## Work to be completed
Retype the line with "Where should I" exactly. Then retype every line after it through the end of the entries below, and nothing more, leaving out pictures.
%%
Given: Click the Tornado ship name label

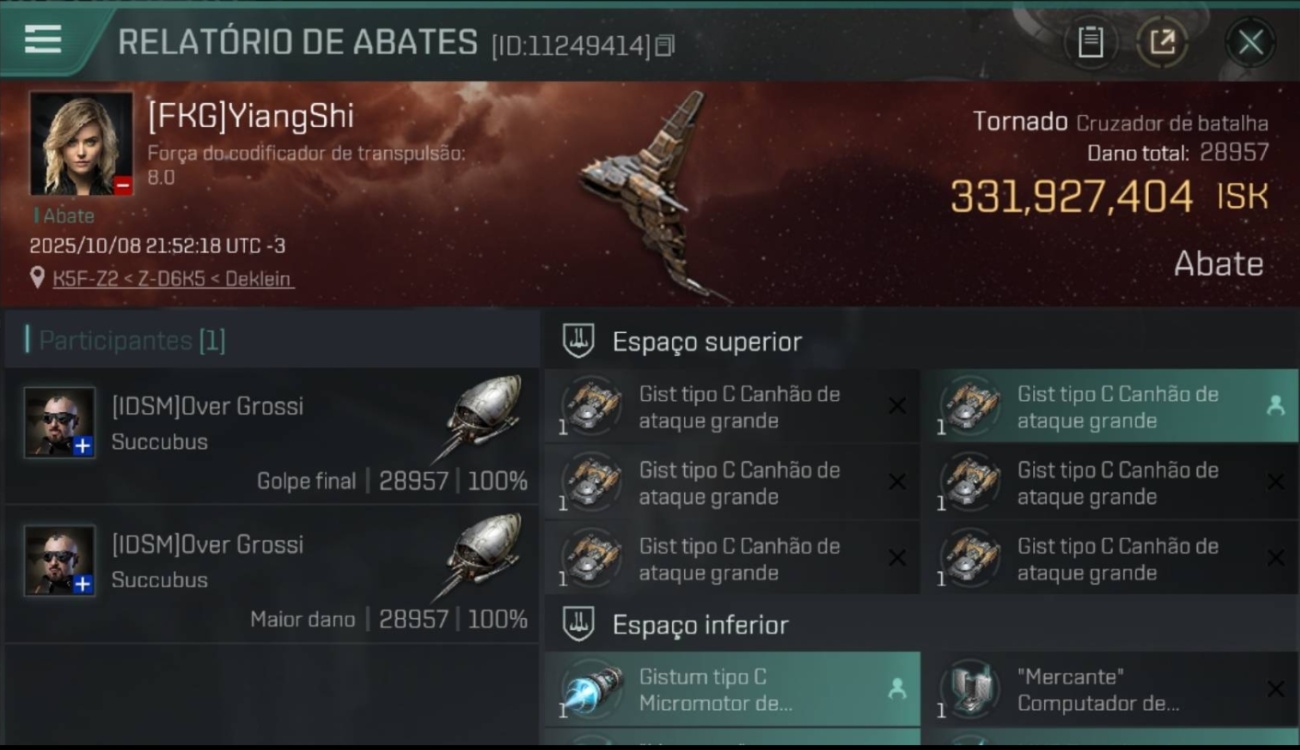Looking at the screenshot, I should (1020, 122).
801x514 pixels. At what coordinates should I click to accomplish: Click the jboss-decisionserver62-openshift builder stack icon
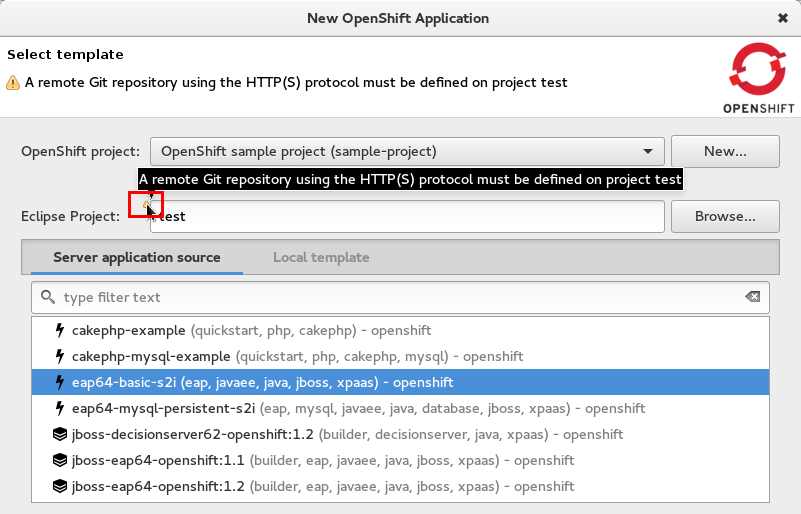(x=59, y=435)
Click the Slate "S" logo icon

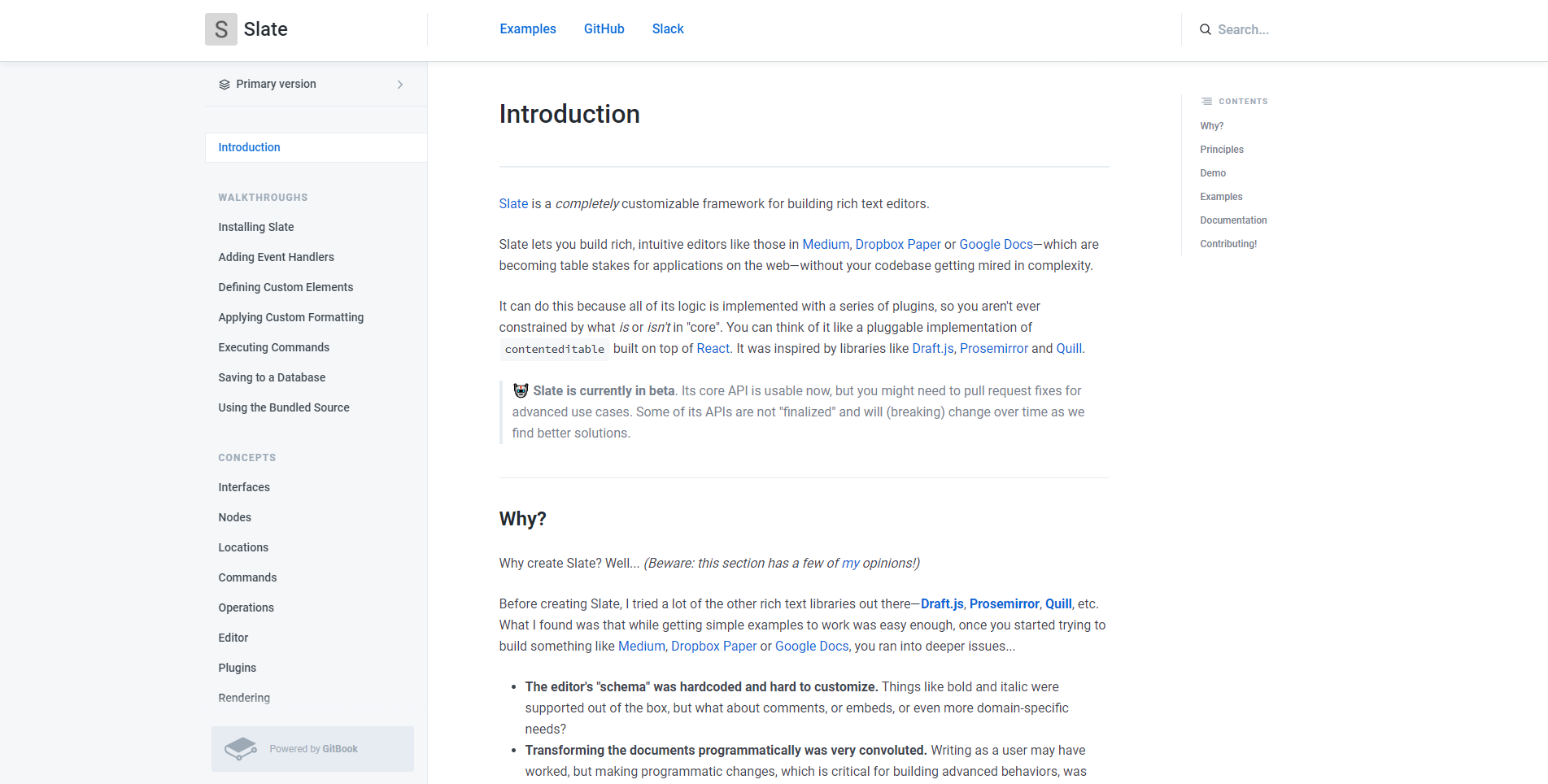220,29
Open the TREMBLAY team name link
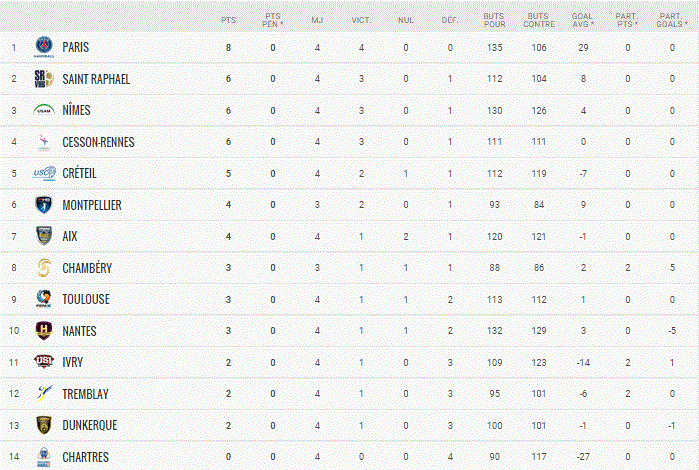This screenshot has width=699, height=470. [86, 394]
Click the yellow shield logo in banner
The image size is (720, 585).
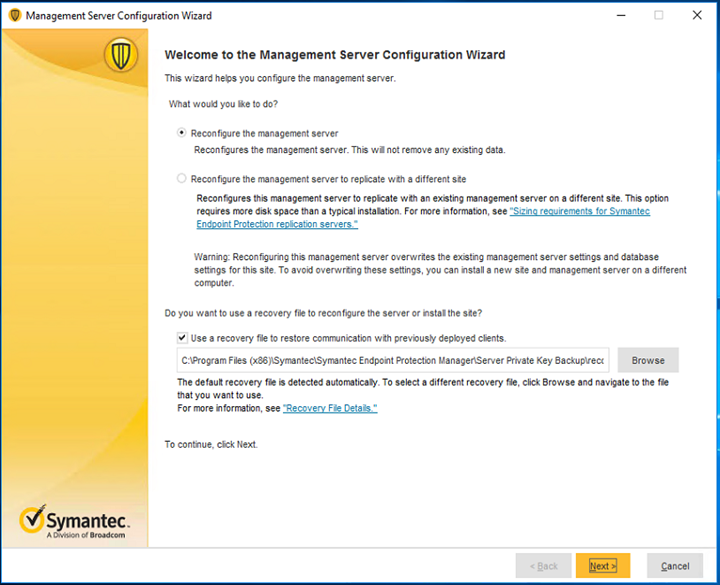tap(121, 55)
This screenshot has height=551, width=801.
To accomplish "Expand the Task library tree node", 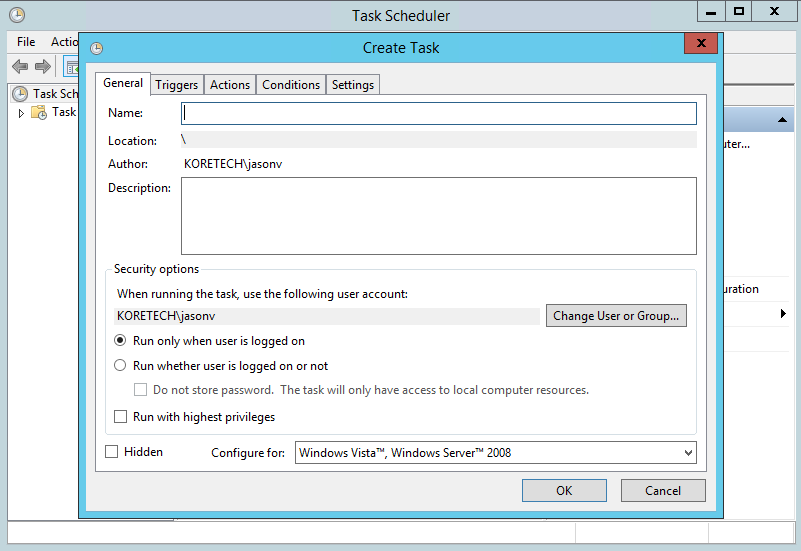I will coord(21,113).
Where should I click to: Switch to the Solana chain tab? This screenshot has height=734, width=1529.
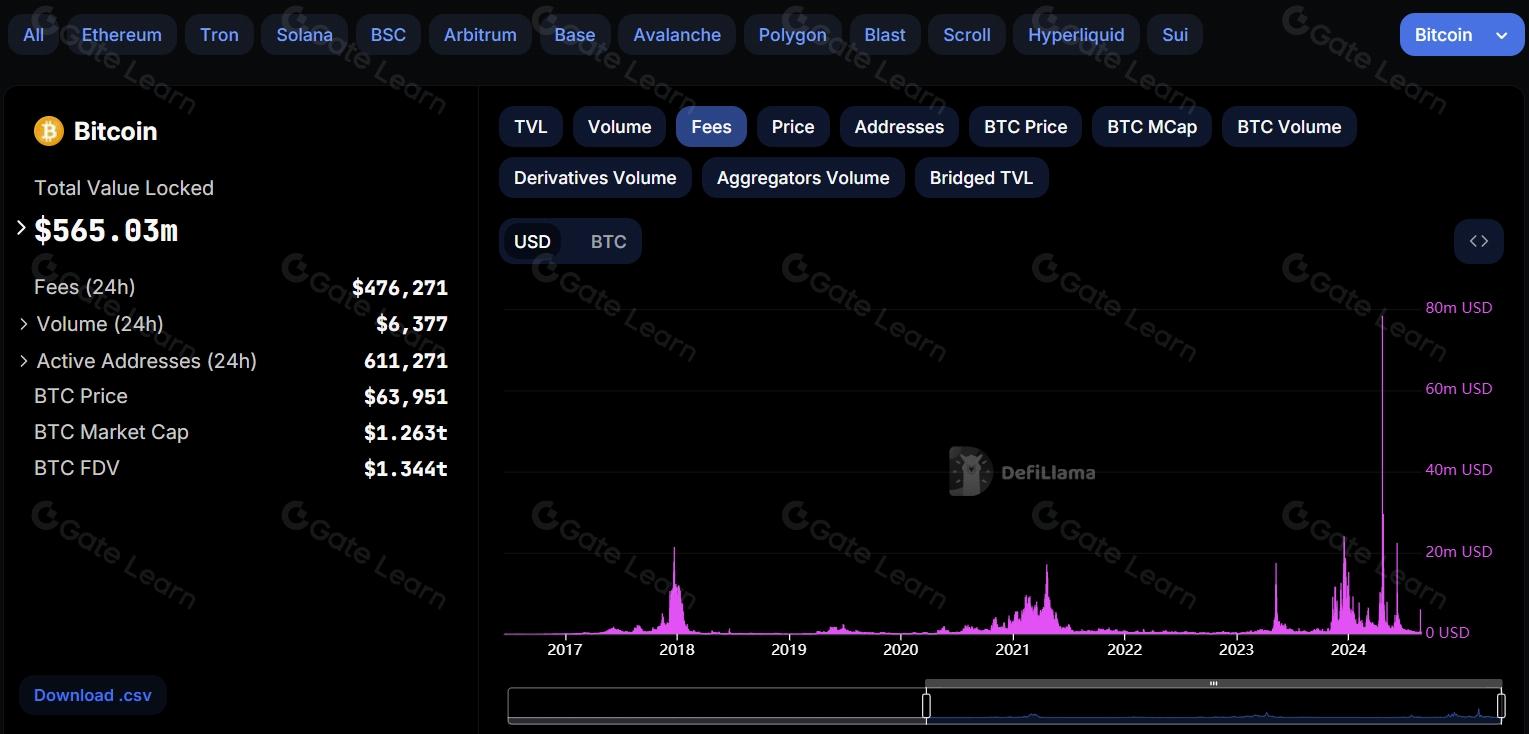(304, 35)
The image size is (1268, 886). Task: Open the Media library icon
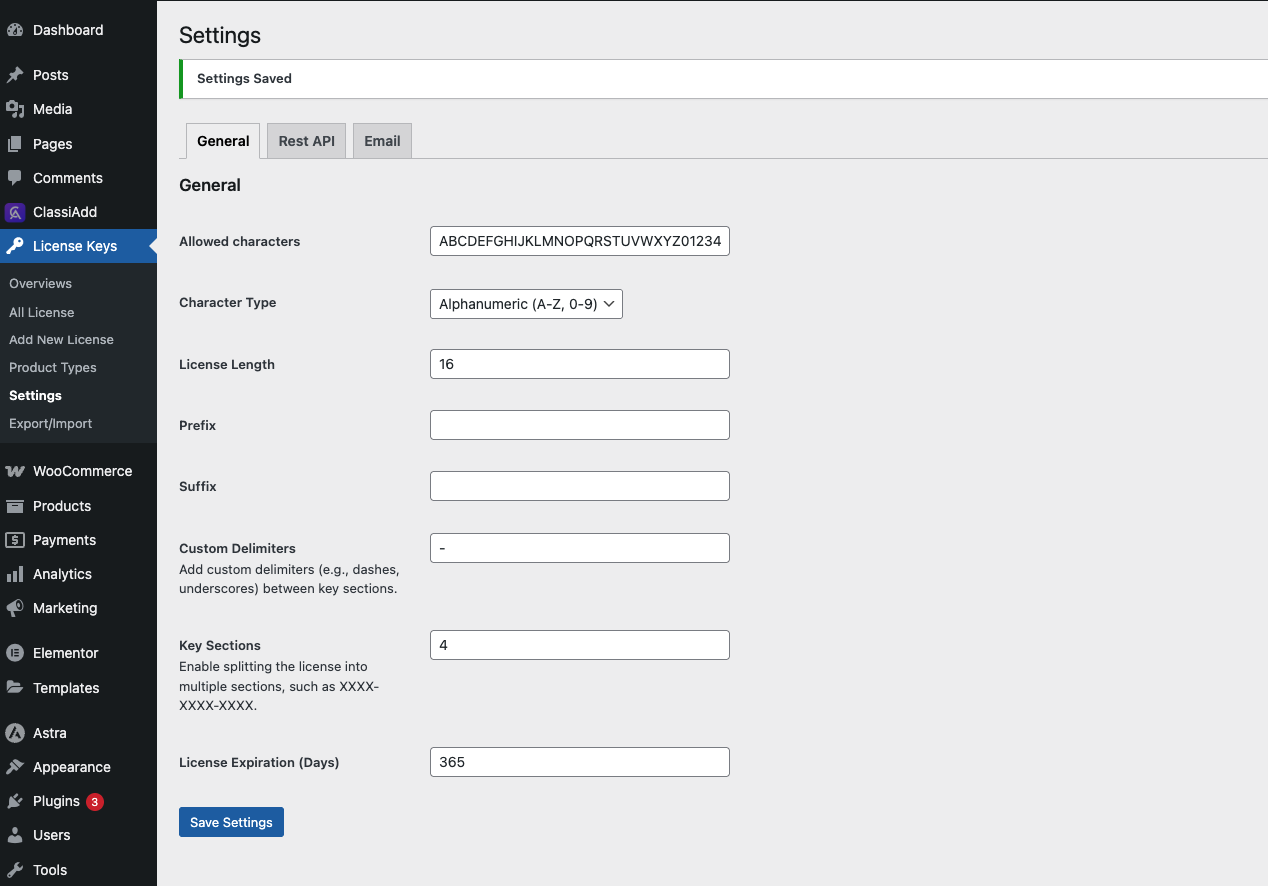point(16,108)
%%
## The completed task
Where should I click to: Switch to the Solana chain tab? This screenshot has height=734, width=1529.
(304, 35)
The image size is (1268, 886). Task: Open the Media library icon
point(16,108)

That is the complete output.